MemoryError: Unable to allocate 332. GiB for an array with shape (1000, 4, 11153250) and data type float64

Is there a way to do this plot with seaborn maybe?

re: MemoryError: Unable to allocate 332. GiB for an array with shape (1000, 4, 11153250) and data type float64, it appears that cmdstanpy's _assemble_generated_quantities is attempting to allocate a very large array.

From a quick look at the cmdstanpy source code it looks like the shape of the array is (num_draws, self.chains, len(self.column_names)). The sizes of the two former dimensions seem reasonable: num_draws = 1000, chains = 4. The third dimension seems very large len(self.column_names) = 11153250. The cmdstanpy code documents the column_names as

Names of information items returned by sampler for each draw.

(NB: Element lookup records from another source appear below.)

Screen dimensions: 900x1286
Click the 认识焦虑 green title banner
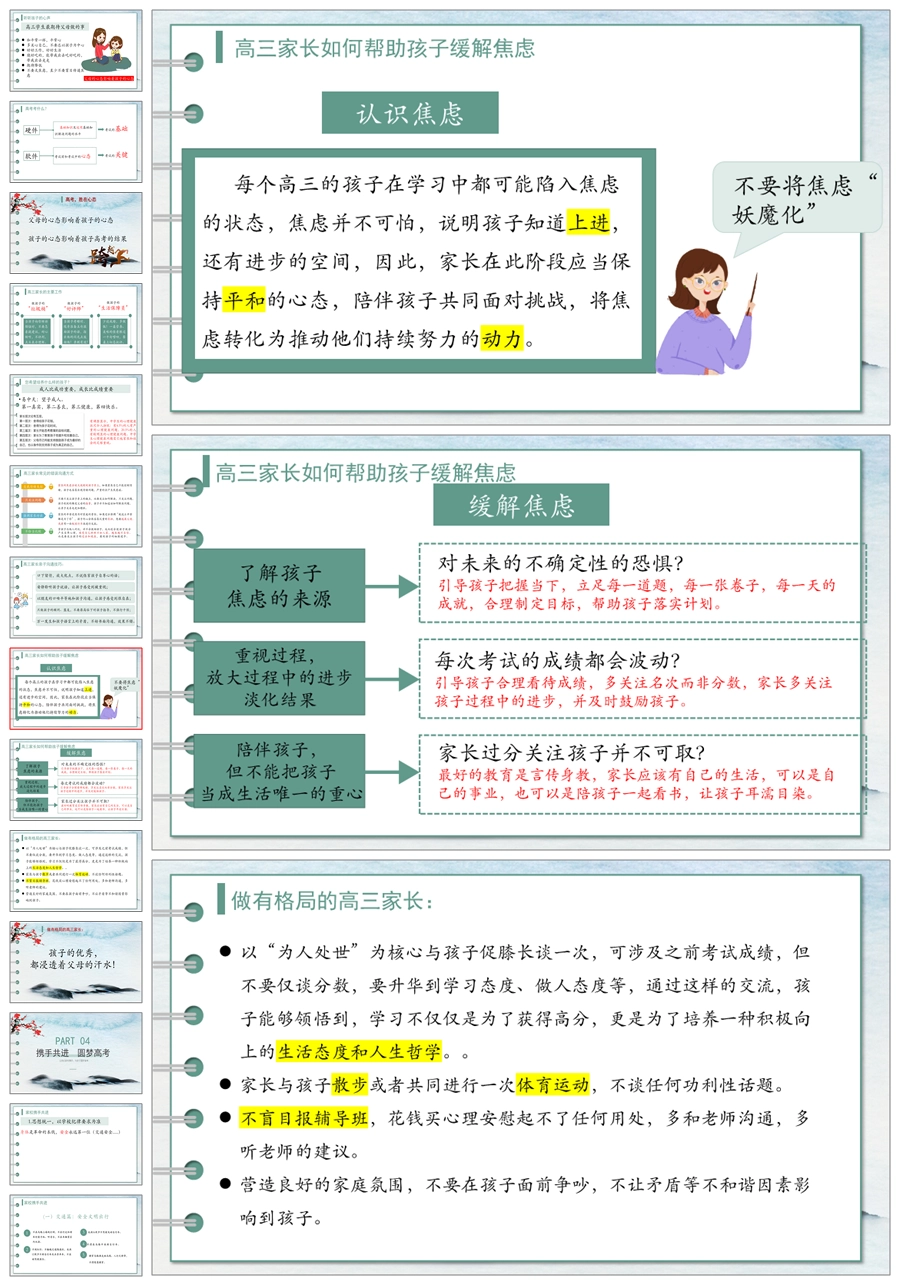click(x=410, y=113)
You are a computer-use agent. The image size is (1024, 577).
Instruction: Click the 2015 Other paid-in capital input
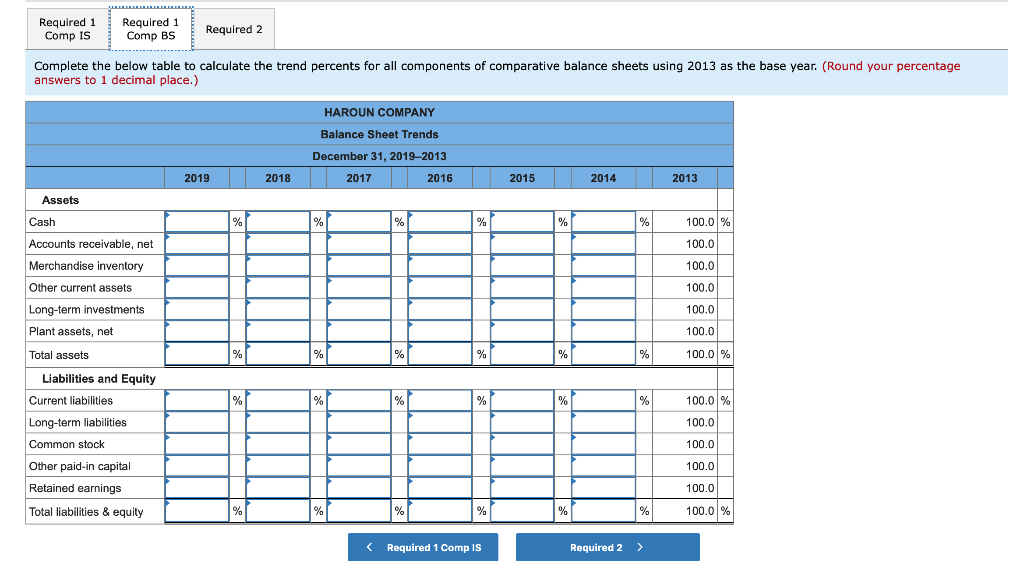(521, 466)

Includes approximation information and names of model parameters and computed quantities.

Do you expect your model to have millions of parameters or generated quantities per draw? Is there a way to rework the model to reduce this number of by a factor of 100 or more? (so it might fit in a modest 3.4 GiB of ram)

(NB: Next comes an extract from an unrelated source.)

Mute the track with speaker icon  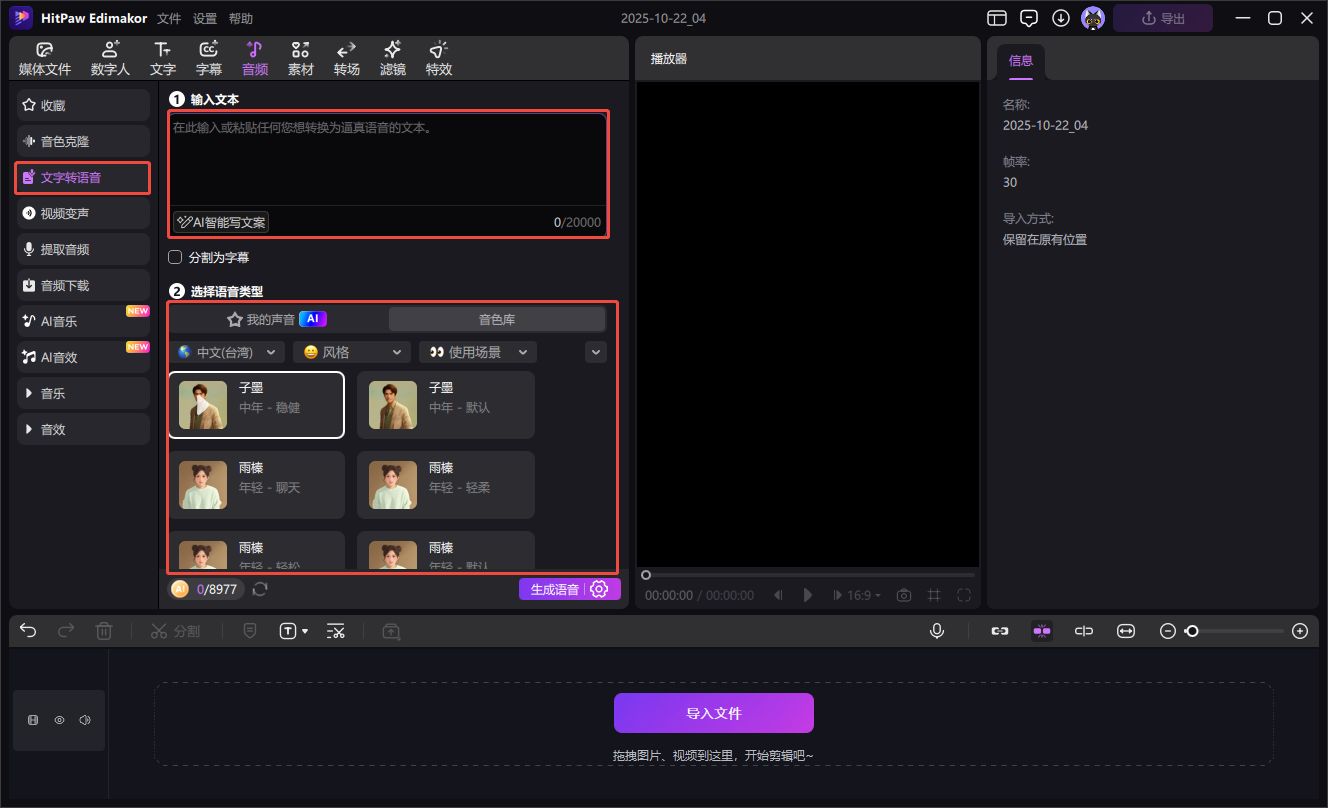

I am not familiar with ArviZ, another possibility may be that for some reason ArviZ has decided you need 11 million columns per draw on your behalf.

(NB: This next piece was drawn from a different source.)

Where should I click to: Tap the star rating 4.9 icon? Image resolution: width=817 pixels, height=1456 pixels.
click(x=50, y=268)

Another possibility, that would be more challenging to do, is that perhaps that there is no need to have all the data in memory at the same time in order to compute the plot. E.g. arguably ArviZ and cmdstanpy could stream the data in chunks off disk and summarise the information needed to output the plot, without trying to load it all into memory at once. If that is possible, it might require a lot of re-thinking and re-working the code across both cmdstanpy and ArviZ packages.

2 Likes

Here’s a few ideas for how ArviZ and cmdstanpy could make it easier to process larger datasets:

  1. on the ArviZ side in from_cmdstanpy and from_cmdstan there’s a pattern of work that appears to go: (i) figure out which subset of columns we want, (ii) load all the columns into RAM (either by calling cmdstanpy draws() method or reading the entire CSV), then (iii) pluck out the subset of columns we are interested in. This is wasteful, in extreme cases suppose ArviZ only wants 10 out of 1000 columns it may end up using 100x more memory than necessary to load irrelevant data into RAM.
  2. on the cmdstanpy side there is draws_xr method that accepts an optional vars argument that can contain the list of desired column names. So in principle, if the user has xarray installed, ArviZ could call draws_xr to only extract the subset of relevant cols. But it also appears like under the hood that cmdstanpy implements draws_xr by first reading all the columns into RAM and then post-processing that to pluck out the requested cols, so some work might need to happen on cmdstanpy side to make it more efficient. That could make cmdstanpy more complicated, as then as well as “draws not loaded” or “draws loaded and cached” there would be many states of “subset of columns of draws loaded and cached”.
  3. there was a feature request for cmdstanpy Add a more memory efficient access to chain's samples · Issue #218 · stan-dev/cmdstanpy · GitHub , the status quo solution for memory efficient samples is for the user to parse the cmdstan output CSV file without using the cmdstanpy draws() method. ArviZ is indeed parsing the cmdstan CSV files directly in its from_cmdstan interface, but it implements the very simple approach that loads everything in the CSV file into RAM.
  4. perhaps cmdstanpy could expose an iterdraws style method that instead of returning a potentially huge numpy array or xarray, would instead iterate over individual rows, streaming them off disk while reading through the CSV file? The code for this already appears to exist internally inside cmdpystan's _assemble_draws – it iterates over the rows of the CSV one by one and puts them into a huge array. If this function was refactored to tease apart the “produce rows” and “consume rows” parts to expose the row iterator as part of the user-facing cmdstanpy API, a user could consume the rows (perhaps immediately summarising them to compute means of each column) without needing any large arrays to be allocated.